How does torch.where work in autograd

wasabi_linguist · August 31, 2025, 11:51pm

Hi, sorry if the answer is trivial but I can’t seem to get how autograd differentiates torch.where operations where the mask used by torch.where is also derived from an input.

Arunprakash-A · September 1, 2025, 5:47pm

Hi

That’s a good question.

Let’s walk through three cases to see how gradients behave with torch.where().
Reminder: gradients in PyTorch flow only to differentiable inputs (like model weights or tensors with requires_grad=True). Here, we want to know how torch.where routes the gradient

Suppose we have

x = [1,2,3,4]
y = [-1,-2,3,4]

Case-1: Constant

z = torch.where(x>2,1,0)

output:[0,0,1,1].
Here, the result is constant with respect to both x and y.
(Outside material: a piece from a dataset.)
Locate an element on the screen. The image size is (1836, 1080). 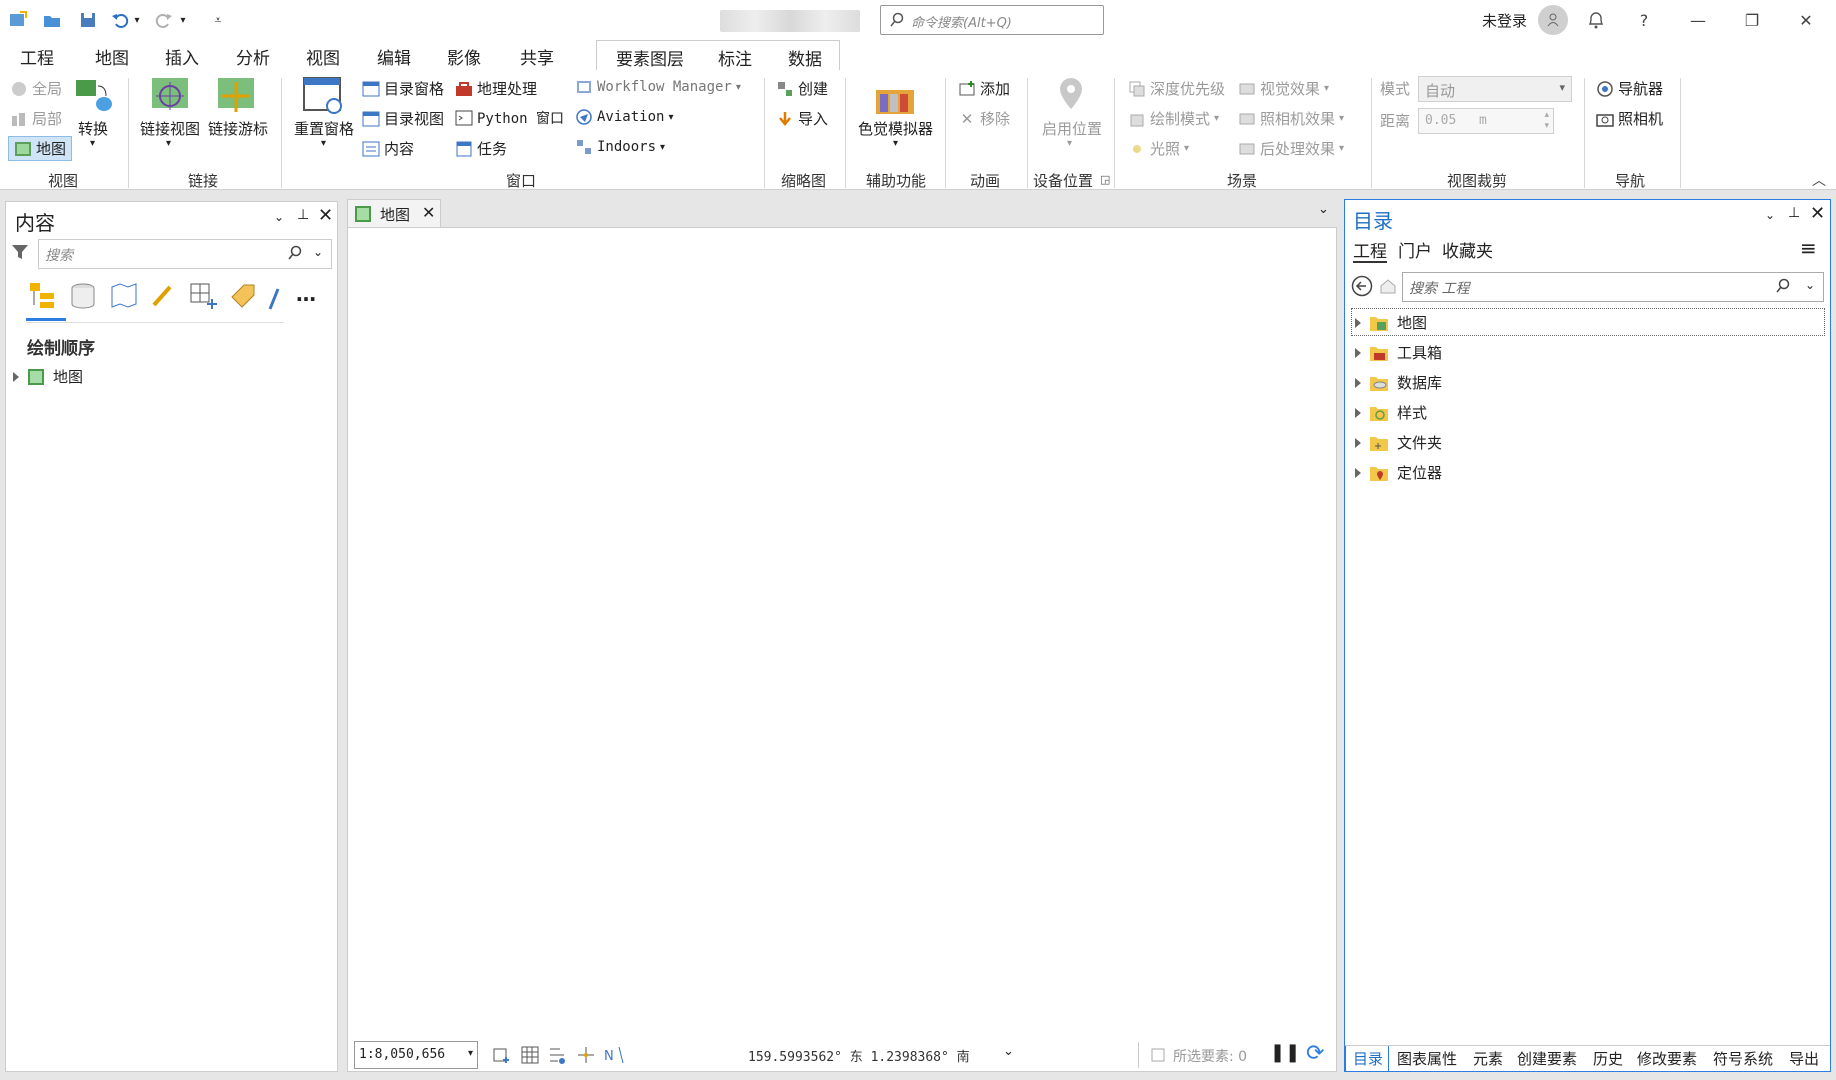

There’s no functional relationship between inputs and output, so no gradient can flow

Case-2: Function of x

z = torch.where(x>2,x,0)
output:[0,0,3,4].

Now, if the condition is True, the corresponding element of x is selected.

For those positions, gradients flow back to x
For the others (masked out), the gradient is zero

So backpropagation works, but only through the “active” elements of x

Case-3: function of both x and y

z = torch.where(x>2,x,y)
output: will be [-1,-2,3,4].

Here:

Where the condition is True, the gradient flows into x
Where the condition is False, the gradient flows into y

Thus, both x and y can receive gradients, depending on the mask.

Mathematically, the operator is deterministic, therefore, we can compute the gradient.To my knowledge, only stochastic operators (like sampling) break down the flow of gradients!

Hope it helps!

valerian.rey · September 2, 2025, 2:08am

Sorry if I misunderstand your question, but are you asking how torch can differentiate the result of torch.where with respect to its condition parameter? It doesn’t: condition is a BoolTensor, that will never require grad. So it’s considered as a constant.

However, as explained by @Arunprakash-A, torch can differentiate the result of torch.where with respect to either input and / or other (depending on their requires_grad field). And this differentiation depends on the value of condition.